También hay otro factor que de pronto, en este cambio de siglo, parece haber desaparecido de nuestras referencias: el factor social. La desaparición, aparente o real, de alternativas políticas y sociales ha supuesto que se haya suprimido -¿escamoteado?- de nuestras miradas sobre lo real la pertenencia a las clases sociales, definidas éstas según los modelos del siglo XIX y XX, dos siglos en los que conceptos como lucha de clases o clase obrera y clase burguesa eran dominantes. Hoy se impone una concepción de clase media, cualquier cosa que sea esto.
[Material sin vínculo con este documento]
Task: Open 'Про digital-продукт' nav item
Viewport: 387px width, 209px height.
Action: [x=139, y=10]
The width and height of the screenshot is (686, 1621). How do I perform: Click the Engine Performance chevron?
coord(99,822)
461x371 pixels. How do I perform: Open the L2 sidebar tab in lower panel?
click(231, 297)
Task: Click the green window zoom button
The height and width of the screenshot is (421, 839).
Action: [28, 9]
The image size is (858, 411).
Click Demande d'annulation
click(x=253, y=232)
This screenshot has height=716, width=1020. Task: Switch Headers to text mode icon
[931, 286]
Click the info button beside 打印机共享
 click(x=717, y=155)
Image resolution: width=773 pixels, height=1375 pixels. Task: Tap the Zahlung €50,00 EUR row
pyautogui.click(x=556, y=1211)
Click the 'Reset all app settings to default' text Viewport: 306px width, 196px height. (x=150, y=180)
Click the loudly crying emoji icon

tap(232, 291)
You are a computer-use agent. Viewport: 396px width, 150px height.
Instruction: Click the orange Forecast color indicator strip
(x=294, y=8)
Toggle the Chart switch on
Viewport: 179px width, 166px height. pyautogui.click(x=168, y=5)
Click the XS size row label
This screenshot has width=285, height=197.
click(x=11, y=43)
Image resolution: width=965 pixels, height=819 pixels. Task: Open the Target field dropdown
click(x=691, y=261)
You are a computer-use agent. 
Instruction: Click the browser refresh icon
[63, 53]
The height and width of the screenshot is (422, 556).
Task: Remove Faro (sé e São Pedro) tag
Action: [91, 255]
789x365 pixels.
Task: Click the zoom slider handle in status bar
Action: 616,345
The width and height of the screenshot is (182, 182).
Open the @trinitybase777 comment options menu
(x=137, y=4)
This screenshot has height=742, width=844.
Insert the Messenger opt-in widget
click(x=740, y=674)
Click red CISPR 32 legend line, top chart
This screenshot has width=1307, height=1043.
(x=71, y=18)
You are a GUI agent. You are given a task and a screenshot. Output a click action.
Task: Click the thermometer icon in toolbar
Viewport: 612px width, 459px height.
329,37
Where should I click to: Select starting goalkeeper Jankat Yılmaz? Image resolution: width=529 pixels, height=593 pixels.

La escritora británica Zadie Smith plantea en sus novelas esta cuestión de las identidades, coloca el debate sobre su definición y sus límites en el trasfondo de sus narraciones. Lo centra con gran ironía, y con frecuencia consigue mostrar bien a las claras el absurdo de muchos de estos debates. Pero además riza el rizo al contextualizar el tema no en las capas sociales más bajas, los trabajadores, las clases medias y populares, sino en capas altas, adineradas o cultas.

En su novela On Beauty (Sobre la Belleza, traducido al castellano por Ana María de la Fuente) el choque se da en la universidad americana de Wellington, donde da clases el profesor británico Howard Belsey, blanco, culto, liberal (en el sentido norteamericano del término liberal, esto es, progresista) y casado con una mujer negra norteamericana, con quien tiene tres hijos, los dos mayores, Jerome y Zora, universitarios y cultos, mientras que el menor, Levi, activista en favor de los inmigrantes haitianos. Se enfrenta intelectualmente a Monty Kipps, como él británico y profesor universitario, pero negro y conservador, contrario a la discriminación positiva en lo que respecta a las minorías étnicas y poco partidario de que las universidades se muestren “sensibles” a cuestiones extracadémicas.

El resultado es una novela irónica sobre tales debates. Sus intervinientes caen en contradicciones y no pueden a su vez evitar caer en posiciones racistas –hay que destacar los comentarios vertidos en algunos momentos sobre los haitianos, negros pobres, por norteamericanos negros y adinerados- o a todas luces clasistas. Porque muchas veces, se debe reconocer, muchas actitudes no responden a posiciones racistas, sino de aporofobia, ese neologismo tan acertado, acuñado por la filósofa Adela Cortina.

En este sentido, cabe tener en cuenta que entre los inmigrantes arribados este verano a la Comunidad Autónoma Vasca y que muestran no pocas carencias en las políticas sociales de las administraciones autónomas hay varias personas incluso con formación universitaria, pero no se tiene en cuenta ni se sabe, al fin y al cabo todos responden a un mismo estereotipo, el de una condición de miseria de la que escapan, aunque nadie se molesta en conocer las circunstancias. Tal vez sea otro debate, pero allí está el dato.